BTW: (setq v (cons v v)) -> (push v v)
If it cannot allocate more memory, I expect it to throw a Lisp exception that tells me so, not to crash the whole process.
I greatly appreciate Daniel's work to increase the robustness of Emacs, because it means that there will be fewer situations where a process crash leads to lost work for users. In addition, increasing the robustness of Emacs in such cases will also greatly broaden the set of test cases that can be run reliably, and hence help to detect and correct even more issues.
> Was: Re: bug#30626
(seq-doseq (_ (stream-range 1 1000000)) nil)

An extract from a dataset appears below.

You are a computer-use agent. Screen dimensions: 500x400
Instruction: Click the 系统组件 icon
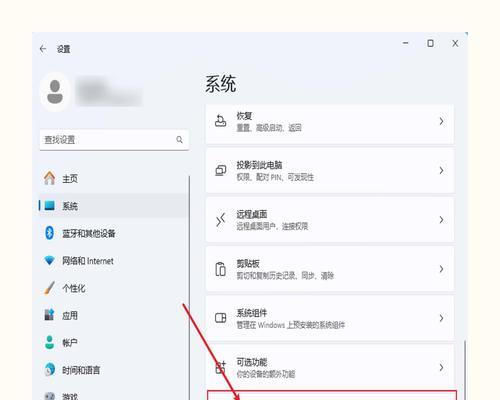(x=220, y=318)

Looks like an X Y problem here. Let's fix the garbage collector (X) because of some badly implemented lazy processing (Y) where the real issue is.
I don't believe anyone has a filesystem that can't be traversed by a lazy data structure in Lisp, with a recursive GC, in 8 megs of stack. (Unless, say, the traversal is being fooled by cycles created by directory symlinks.)
Should it also be possible to successfully read any well-formed S-expression that we can create in a text stream? Oops, don't use recursion in the reader, then.
And yes, it should be possible to successfully read any well formed sexp that can be created in a text stream and held in memory. That's why quality parsers use an explicit stack as well.
Recursion is a useful development tool in some cases, but when iterative algorithms fail because they use it, the implementations are buggy.
Your alternative is table based parsers which can only reasonably be implemented with generators. The problem is that table based parsers are slower than hand rolled recursive descent parser by a fairl large margin, and general purpose generators (bison, yacc , etc) tend to have difficulty with the quirky syntax of large languages. Note there have been a number of papers over the years that demonstrated 2x perf improvements in yacc/bison by switching from indexed state transitions to computed go to, but even that leaves them slower than hand rolled.
Not to mention if it is defined in terms of a character-classifying read-table which dispatches functions, which can be patched by the user program (as in Common Lisp).
> That's why quality parsers use an explicit stack as well.
Observation: that rules out the entire description of the ANSI CL reader from being quality, haha.
Seems like a welcome change. I'm not too well versed with the internals, but does 4.6MB seem reasonable for a memory footprint? I mean, compared to Slack, not bad.
> The naive version of this scheme needs about 4.6MB of overhead on my current 20MB Emacs heap, but it should be possible to reduce the overhead significantly by taking advantage of the block allocation we do for conses and other types --- we can put whole blocks on the queue instead of pointers to individual block parts, so we can get away with a much smaller queue.
That doesn't seem right to me. (a) In emacs a file's contents aren't stored in a deeply nested structure, no matter what the size. It's a gap buffer. (b) Structure aside, that buffer isn't a Lisp object, but an object internal to the C level, so not subject to GC. And note that Emacs's large file behavior isn't especially different than other non-minimalist editors.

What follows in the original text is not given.